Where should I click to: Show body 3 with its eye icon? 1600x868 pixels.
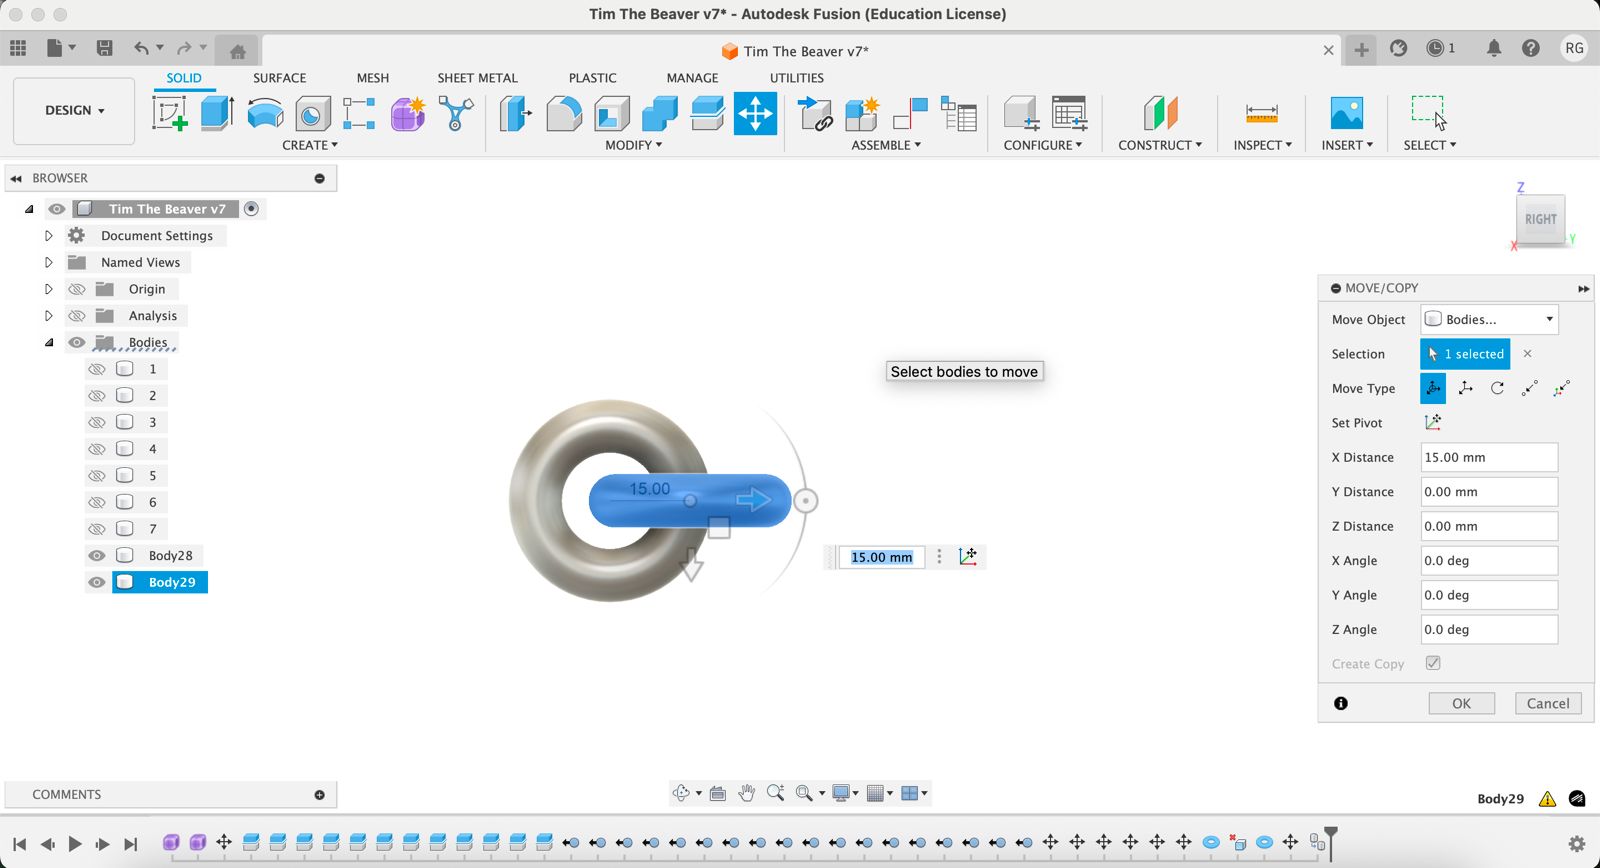coord(97,423)
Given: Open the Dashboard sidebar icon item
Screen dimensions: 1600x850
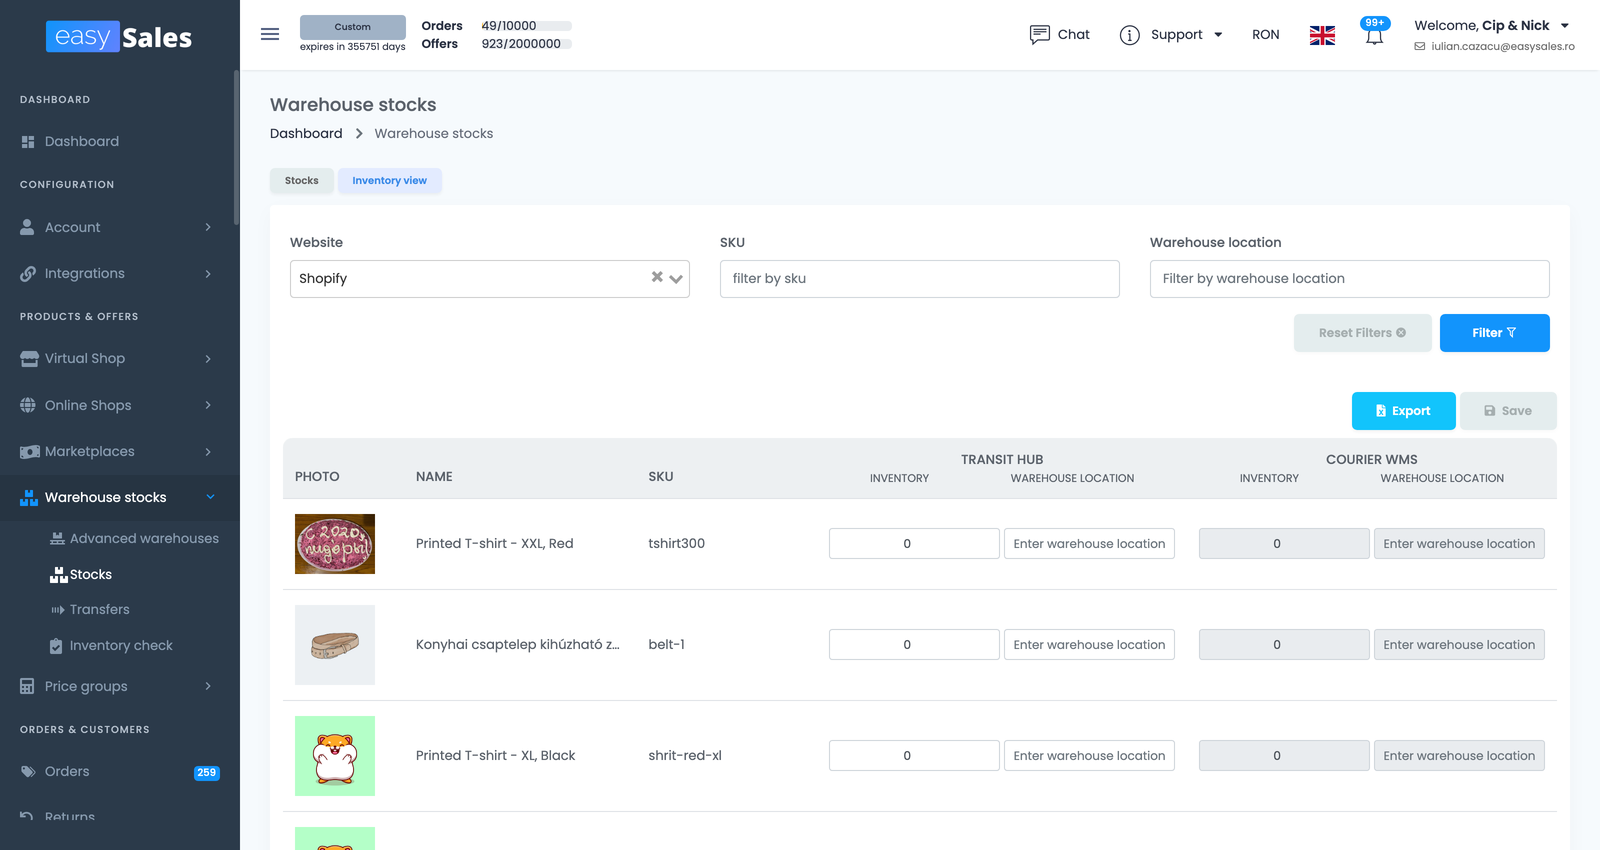Looking at the screenshot, I should (28, 142).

● Problem description:
Transcribe the whole listing exactly as it stands, apart from the pictures.

● Solution for this task:
Where should I click to: Show body 3 with its eye icon? 1600x868 pixels.
coord(97,423)
Given: Open the Dashboard sidebar icon item
Screen dimensions: 1600x850
Looking at the screenshot, I should (28, 142).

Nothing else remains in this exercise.